ÉCHEC DE LA CARAVANE ZAPATISTE
Pari gagné en regard de la popularité suscitée par l'énigmatique guérillero cagoulé. A l'époque, la pression nationale et internationale contraint le président Carlos Salinas de Gortari (1988-1994) à ordonner un cessez-le-feu, après onze jours de combats. Le soutien de nombreux intellectuels, du sociologue Alain Touraine à l'écrivain Régis Debray, du linguiste américain, Noam Chomsky, au cinéaste Oliver Stone, force le gouvernement à négocier avec les rebelles. En 1996, les Accords de San Andres reconnaissent notamment la culture des Indiens et leur droit à l'autogestion. Mais ce pacte ne sera jamais appliqué dans sa totalité. Dix ans plus tard, l'échec de la caravane zapatiste pacifique, baptisée l' « Autre campagne », qui avait traversé le Mexique pour unir les minorités du pays, incite Marcos à sortir progressivement de la scène publique.
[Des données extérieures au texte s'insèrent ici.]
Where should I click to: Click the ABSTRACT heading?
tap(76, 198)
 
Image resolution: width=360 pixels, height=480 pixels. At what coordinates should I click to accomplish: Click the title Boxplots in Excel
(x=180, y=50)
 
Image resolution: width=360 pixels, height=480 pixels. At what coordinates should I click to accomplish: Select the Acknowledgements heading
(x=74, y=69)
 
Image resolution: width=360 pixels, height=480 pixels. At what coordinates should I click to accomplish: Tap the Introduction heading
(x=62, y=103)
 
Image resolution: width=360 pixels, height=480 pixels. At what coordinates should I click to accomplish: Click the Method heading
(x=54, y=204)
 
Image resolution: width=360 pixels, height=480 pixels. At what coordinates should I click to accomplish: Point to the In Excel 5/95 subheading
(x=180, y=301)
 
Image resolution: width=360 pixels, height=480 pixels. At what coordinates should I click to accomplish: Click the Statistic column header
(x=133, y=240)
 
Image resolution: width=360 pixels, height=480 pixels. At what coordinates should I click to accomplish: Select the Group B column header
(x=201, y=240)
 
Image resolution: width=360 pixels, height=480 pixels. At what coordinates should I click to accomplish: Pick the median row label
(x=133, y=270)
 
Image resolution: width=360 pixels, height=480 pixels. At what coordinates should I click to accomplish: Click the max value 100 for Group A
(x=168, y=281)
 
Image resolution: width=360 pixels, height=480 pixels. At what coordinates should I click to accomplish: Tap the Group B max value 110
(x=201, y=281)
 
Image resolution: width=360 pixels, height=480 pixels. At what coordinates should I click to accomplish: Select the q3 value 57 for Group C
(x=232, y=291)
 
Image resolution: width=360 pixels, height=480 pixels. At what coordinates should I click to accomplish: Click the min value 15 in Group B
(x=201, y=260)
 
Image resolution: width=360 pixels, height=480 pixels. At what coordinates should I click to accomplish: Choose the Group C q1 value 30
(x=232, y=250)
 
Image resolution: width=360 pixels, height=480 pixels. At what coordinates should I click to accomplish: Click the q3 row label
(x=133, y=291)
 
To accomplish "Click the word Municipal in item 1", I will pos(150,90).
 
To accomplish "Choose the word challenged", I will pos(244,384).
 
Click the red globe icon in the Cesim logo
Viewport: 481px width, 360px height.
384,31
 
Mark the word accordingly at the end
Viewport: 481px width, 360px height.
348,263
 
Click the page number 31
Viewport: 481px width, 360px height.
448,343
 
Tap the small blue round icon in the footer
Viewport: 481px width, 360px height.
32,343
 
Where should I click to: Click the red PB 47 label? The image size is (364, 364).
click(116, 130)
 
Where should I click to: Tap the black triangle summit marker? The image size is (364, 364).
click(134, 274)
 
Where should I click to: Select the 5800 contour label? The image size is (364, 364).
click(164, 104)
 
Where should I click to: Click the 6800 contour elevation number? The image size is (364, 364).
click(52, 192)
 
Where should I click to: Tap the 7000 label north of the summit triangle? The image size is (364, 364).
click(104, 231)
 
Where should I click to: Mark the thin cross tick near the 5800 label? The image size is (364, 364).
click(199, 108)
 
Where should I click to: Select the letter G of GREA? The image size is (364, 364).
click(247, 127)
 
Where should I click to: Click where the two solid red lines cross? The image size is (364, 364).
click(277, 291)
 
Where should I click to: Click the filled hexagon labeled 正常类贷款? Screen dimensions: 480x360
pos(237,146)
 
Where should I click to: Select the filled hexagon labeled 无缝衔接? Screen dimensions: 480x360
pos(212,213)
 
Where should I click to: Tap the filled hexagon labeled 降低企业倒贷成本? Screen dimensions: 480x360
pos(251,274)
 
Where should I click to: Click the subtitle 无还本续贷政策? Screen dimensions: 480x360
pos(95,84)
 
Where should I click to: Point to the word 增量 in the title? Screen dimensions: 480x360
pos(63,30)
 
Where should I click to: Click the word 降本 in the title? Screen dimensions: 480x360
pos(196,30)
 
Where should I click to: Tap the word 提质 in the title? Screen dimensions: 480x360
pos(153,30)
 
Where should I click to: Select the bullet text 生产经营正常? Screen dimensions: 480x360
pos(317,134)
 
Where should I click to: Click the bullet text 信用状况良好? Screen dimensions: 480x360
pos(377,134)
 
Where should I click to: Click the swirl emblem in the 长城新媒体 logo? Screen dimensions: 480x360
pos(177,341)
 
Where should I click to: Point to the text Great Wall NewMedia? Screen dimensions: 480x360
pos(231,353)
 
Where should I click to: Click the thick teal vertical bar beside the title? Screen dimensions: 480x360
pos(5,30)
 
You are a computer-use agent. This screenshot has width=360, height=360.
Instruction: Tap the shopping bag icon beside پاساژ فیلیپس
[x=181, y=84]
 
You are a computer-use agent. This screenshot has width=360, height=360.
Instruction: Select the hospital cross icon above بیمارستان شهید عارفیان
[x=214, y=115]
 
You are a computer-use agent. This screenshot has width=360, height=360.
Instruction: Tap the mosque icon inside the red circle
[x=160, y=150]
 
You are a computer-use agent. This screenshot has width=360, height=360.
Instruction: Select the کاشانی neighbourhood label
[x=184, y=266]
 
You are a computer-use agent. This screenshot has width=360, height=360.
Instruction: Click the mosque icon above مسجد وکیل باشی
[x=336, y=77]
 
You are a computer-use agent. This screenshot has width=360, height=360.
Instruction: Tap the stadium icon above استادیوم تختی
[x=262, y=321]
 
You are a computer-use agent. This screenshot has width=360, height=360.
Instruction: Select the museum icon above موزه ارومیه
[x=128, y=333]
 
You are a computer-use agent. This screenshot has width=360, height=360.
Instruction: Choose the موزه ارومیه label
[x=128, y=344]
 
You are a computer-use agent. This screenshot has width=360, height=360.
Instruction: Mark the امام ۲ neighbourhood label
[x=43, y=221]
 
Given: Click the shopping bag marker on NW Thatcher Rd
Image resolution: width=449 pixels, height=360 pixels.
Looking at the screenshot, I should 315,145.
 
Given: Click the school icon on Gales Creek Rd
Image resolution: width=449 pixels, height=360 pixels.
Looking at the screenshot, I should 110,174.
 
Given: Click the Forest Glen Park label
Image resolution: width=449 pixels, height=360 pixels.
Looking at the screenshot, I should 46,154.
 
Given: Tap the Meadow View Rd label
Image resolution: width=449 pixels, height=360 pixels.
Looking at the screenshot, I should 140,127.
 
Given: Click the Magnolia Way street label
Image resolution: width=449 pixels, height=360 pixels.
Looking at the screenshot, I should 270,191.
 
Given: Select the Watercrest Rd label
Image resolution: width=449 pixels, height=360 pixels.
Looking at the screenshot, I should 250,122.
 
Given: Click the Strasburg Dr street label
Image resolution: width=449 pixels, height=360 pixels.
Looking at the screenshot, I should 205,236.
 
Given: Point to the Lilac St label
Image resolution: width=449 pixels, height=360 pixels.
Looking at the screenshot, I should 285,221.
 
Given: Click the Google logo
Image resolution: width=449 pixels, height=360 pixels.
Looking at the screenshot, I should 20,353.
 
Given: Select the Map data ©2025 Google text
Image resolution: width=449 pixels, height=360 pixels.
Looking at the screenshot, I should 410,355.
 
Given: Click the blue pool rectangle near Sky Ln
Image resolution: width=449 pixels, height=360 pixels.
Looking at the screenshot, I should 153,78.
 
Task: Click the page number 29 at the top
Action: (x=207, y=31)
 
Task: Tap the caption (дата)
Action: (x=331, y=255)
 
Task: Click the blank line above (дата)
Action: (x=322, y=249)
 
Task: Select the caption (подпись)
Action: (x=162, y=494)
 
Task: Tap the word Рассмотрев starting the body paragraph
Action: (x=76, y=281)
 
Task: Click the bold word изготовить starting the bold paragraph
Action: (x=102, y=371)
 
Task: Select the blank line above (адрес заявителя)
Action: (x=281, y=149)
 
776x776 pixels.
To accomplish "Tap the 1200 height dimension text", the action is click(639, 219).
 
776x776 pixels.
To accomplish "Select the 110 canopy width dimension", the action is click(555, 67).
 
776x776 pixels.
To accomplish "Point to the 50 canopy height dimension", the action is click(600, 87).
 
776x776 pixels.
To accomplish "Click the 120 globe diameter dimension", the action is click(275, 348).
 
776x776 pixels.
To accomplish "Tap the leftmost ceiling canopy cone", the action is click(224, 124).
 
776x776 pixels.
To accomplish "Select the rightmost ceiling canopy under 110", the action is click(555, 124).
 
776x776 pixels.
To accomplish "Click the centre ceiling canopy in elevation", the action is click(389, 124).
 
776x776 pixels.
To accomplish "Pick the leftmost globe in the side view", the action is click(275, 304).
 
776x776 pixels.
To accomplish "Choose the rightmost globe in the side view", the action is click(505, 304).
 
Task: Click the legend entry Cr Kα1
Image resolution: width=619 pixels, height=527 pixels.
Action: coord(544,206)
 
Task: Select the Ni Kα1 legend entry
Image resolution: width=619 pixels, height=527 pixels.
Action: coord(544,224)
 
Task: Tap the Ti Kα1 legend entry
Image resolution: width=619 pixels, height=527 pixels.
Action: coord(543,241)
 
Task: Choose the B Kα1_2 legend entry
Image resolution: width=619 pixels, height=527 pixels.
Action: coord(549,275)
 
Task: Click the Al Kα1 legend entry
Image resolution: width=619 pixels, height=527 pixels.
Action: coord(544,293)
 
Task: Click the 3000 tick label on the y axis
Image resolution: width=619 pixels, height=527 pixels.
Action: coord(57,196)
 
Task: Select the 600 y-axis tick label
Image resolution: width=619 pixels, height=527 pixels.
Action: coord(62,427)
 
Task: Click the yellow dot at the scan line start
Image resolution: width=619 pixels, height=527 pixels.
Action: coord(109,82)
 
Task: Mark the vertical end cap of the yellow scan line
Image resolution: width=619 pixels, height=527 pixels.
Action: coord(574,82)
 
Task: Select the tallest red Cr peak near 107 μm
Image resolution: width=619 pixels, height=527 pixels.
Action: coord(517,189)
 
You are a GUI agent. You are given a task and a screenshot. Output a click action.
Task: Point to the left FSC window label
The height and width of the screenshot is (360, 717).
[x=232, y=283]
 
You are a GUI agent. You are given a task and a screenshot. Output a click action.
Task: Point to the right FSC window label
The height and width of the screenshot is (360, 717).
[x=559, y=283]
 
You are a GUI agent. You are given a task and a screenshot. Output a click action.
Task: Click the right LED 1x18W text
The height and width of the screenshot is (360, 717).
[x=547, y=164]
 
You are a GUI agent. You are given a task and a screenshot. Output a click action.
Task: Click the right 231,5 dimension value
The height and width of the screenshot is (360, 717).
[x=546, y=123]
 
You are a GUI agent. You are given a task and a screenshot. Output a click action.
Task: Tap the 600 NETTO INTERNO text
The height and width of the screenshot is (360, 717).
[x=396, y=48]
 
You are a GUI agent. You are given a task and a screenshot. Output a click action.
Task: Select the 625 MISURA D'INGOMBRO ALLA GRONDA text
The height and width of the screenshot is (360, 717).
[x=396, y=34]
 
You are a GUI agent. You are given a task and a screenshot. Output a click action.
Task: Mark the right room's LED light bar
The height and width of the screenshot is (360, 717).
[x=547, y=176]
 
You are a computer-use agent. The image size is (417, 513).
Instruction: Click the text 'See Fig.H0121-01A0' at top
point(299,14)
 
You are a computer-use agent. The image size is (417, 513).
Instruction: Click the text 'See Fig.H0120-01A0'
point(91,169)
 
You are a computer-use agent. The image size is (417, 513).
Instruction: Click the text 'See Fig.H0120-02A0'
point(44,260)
La dernière apparition de celui que les autorités ont identifié comme Rafael Sebastian Guillen Vicente remontait au 3 janvier 2009 au Chiapas, à l'occasion du 15ème anniversaire du soulèvement de l'EZLN. Depuis, ce philosophe mexicain de 56 ans se contentait de signer des communiqués et de publier des articles. Cette absence alimentait les rumeurs sur son état de santé. « Le remplacement au commandement n'intervient pas pour maladie ou pour décès, ni pour mutation interne, purge ou épuration », assure-t-il, précisant que cette décision s'explique par les « changements internes qu'a connus et que connaît l'EZLN ».
Depuis plusieurs années, le mouvement zapatiste s'est réorienté vers l'actionpolitique au sein d'une quarantaine de municipalités autogérées, réunies en cinq zones, appelées « Caracoles ». En janvier, à l'occasion du vingtième anniversaire de leur soulèvement, les rebelles ont organisé une nouvelle édition de leurs « écoles zapatistes », accueillant au sein de ces îlots de résistance des Indiens d'autres régions du pays, des chercheurs et autres militants des droits de l'homme, dans l'espoir que leurs méthodes d'autogestion fassent école.
Selon le communiqué, la mort de M. Solis Lopez a été le « moment adéquat » pour annoncer la disparition du personnage de Marcos, prévue de longue date. D'autant que d'autres personnalités montantes, tels le sous-commandant Moises et le commandant Tacho, avaient déjà pris la relève. En l'honneur du défunt, Marcos déclare qu'il se fera désormais appeler « Galeano », sans préciser s'il continuera, ou non, de jouer un rôle clé au sein de l'EZLN sous ce nouveau pseudonyme.